Supplied material >>
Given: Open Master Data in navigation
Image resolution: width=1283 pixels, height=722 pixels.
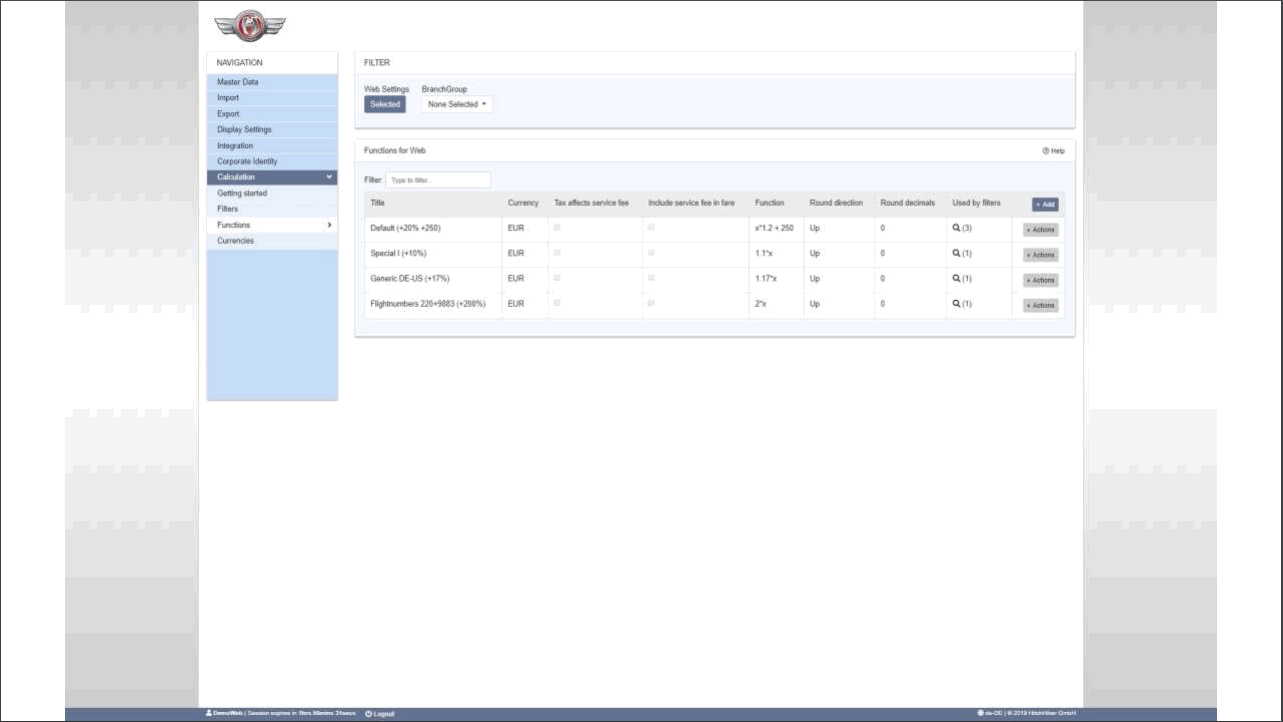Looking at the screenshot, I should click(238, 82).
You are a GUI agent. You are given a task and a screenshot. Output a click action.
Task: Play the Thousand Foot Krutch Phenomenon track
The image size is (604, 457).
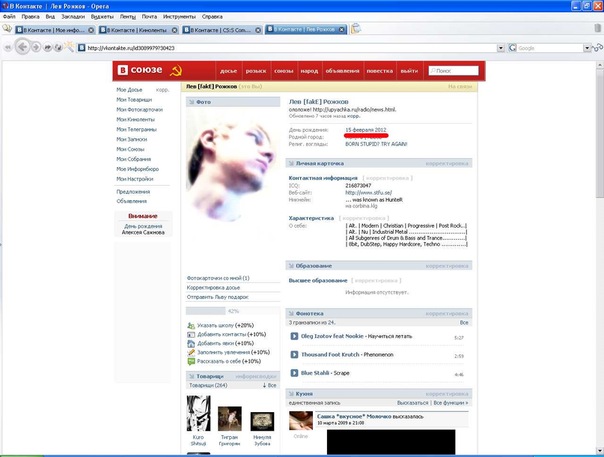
...
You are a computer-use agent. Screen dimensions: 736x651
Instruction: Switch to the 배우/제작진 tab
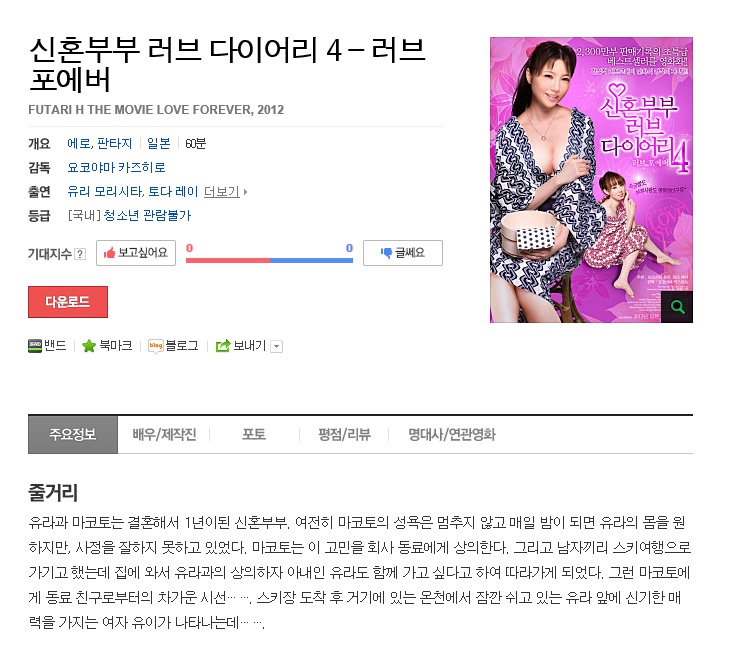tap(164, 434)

What is asked >>
Reproduce everything from the line containing "You are a computer-use" down to the line containing "tap(164, 434)", with 114 added to each coordinate in the answers. Leave out the pictures.

Solution below >>
You are a computer-use agent. Screen dimensions: 736x651
Instruction: Switch to the 배우/제작진 tab
tap(278, 548)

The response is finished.